Texte, mise en scène et interprétation : Luisa Pardo + Gabino Rodríguez
Critique de David Lefebvre
Les eaux disparues
Présentée pour la première fois hors du Mexique, la pièce Asalto Al Agua Transparente, du collectif Lagartijas Tiradas al Sol, se veut une constatation froide, presque défaitiste, de l’environnement de Mexico City. Les comédiens Luisa Pardo et Gabino Rodríguez nous exposent, dans un style parfois détaché, mais qui ne manque ni de charme, ni d’humour, l’entêtement d’un peuple contre la nature, l’ampleur du désastre écologique et social majeur que cela a causé et cause toujours et la prise de conscience d’une jeunesse de plus en plus seule dans une ville envahissante et dangereuse.
Deux histoires se croisent, dans ce récit : la grande, celle de Mexico, et la petite, celle d’une jeune femme qui arrive en ville pour y étudier, y vivre, sans pouvoir réaliser ses rêves. Elle cherche les fameux lacs disparus, en compagnie d’Ixca qu’elle rencontre au hasard. Entre la visite touristique et le conte historique, Asalto Al Agua Transparente résume la bouleversante histoire de cette ville de millions d’habitants. D’une part, on nous indique les faits. L’an 1111 avec l’exode aztèque dans tout le pays pendant 200 ans, l’édification d’une ville, au milieu de cinq lacs, qui paraîtra enchantée, mais qui sera pratiquement maudite ; l’arrivée de Cortés, la construction d’une cité encore plus grande, plus prospère, plus vulnérable à l’eau qui s’infiltre partout, causant inondation, maladie, mort. Puis les combats contemporains, du 17e siècle jusqu’à aujourd’hui, contre l’environnement, faisant disparaître près de 1990 km2 d’eau salée et d’eau douce autour de la ville. L’endroit marécageux devient désert, et le peuple est assoiffé.
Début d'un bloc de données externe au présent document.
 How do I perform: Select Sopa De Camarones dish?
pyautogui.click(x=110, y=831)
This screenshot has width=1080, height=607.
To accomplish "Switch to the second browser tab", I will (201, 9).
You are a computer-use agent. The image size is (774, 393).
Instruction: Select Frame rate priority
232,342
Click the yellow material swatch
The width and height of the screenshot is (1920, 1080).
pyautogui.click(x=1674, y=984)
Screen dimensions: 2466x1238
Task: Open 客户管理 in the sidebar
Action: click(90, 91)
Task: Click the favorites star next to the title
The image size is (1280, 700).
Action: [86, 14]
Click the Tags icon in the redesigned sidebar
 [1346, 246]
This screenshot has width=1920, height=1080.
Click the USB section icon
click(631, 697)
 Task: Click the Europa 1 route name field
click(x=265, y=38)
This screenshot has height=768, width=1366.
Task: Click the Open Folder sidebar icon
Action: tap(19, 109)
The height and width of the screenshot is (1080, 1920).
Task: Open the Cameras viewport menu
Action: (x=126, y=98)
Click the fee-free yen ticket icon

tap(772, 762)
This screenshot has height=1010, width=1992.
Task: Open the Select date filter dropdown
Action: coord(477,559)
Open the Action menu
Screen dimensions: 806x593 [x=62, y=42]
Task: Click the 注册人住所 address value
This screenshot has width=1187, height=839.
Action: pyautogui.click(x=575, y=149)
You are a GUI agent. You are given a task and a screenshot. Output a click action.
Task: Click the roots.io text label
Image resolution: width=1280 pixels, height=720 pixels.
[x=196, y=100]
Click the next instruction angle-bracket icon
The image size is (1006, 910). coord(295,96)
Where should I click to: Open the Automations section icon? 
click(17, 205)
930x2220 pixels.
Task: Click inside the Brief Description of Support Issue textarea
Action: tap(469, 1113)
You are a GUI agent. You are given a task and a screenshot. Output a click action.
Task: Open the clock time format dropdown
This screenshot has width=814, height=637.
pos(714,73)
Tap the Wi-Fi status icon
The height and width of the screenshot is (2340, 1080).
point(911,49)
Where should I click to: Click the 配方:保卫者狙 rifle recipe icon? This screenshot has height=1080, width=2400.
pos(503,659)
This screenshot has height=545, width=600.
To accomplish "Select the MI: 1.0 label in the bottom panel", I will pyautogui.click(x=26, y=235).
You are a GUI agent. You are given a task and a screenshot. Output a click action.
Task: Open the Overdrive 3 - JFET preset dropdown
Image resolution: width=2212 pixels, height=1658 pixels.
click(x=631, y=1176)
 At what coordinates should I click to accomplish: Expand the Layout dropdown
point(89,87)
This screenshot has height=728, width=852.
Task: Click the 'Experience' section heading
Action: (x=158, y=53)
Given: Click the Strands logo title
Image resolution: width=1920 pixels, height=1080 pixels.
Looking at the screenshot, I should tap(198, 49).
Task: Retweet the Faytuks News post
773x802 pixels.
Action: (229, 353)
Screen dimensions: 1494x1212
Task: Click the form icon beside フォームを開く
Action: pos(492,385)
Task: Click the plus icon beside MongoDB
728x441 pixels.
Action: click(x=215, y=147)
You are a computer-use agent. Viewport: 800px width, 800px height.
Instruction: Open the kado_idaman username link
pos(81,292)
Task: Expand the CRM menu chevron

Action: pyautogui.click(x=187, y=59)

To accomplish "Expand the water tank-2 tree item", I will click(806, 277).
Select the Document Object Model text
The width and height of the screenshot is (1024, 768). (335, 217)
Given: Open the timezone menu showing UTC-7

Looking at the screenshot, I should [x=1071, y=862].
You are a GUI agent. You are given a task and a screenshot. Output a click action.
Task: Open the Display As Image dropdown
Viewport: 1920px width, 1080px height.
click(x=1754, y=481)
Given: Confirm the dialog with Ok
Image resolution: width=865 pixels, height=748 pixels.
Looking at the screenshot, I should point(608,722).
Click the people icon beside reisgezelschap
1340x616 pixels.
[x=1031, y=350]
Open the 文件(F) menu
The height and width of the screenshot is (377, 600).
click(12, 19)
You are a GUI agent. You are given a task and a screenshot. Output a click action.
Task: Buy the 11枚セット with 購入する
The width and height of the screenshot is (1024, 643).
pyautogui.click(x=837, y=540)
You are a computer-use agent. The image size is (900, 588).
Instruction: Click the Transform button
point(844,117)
Les couleurs du pays sont présentes sur scène, au travers des accessoires qu’on pourrait trouver dans les dépotoirs de la ville – canettes, seaux, caisses de bois. Des objets sont suspendus, tels des piñatas égarées, des souvenirs incertains. Asalto Al Agua Transparente démontre avec austérité les erreurs d’un peuple qui voulait dompter son environnement, gagner sur la nature, mais qui perd à son propre jeu ; de l’utilisation hypocrite de l’eau potable et des besoins démesurés d’une ville qui ne se contrôle plus. Mais la pièce aborde aussi les problèmes d’ordre générationnel de ces jeunes Mexicains urbains à l’avenir sans promesses, de plus en plus isolés. Ici aussi, les chiffres et statistiques mis de l’avant par les deux comédiens parlent d’eux-mêmes, et ils sont parfois effarants.
Spectacle qui ne fait pas nécessairement dans la plus grande subtilité– quoique les images sont drôlement efficaces, il faut voir, par exemple, comment la scène se transforme en véritable champ d’ordures pour représenter l’état de la ville – Asalto Al Agua Transparente propose tout de même une intéressante réflexion désenchantée, tout aussi irrationnelle que réaliste, un voyage certes minimaliste, presque anti-spectaculaire, froidement documenté et émotionnellement chargé, que le duo transpose à la scène de manière tout aussi sobre qu’éclatée.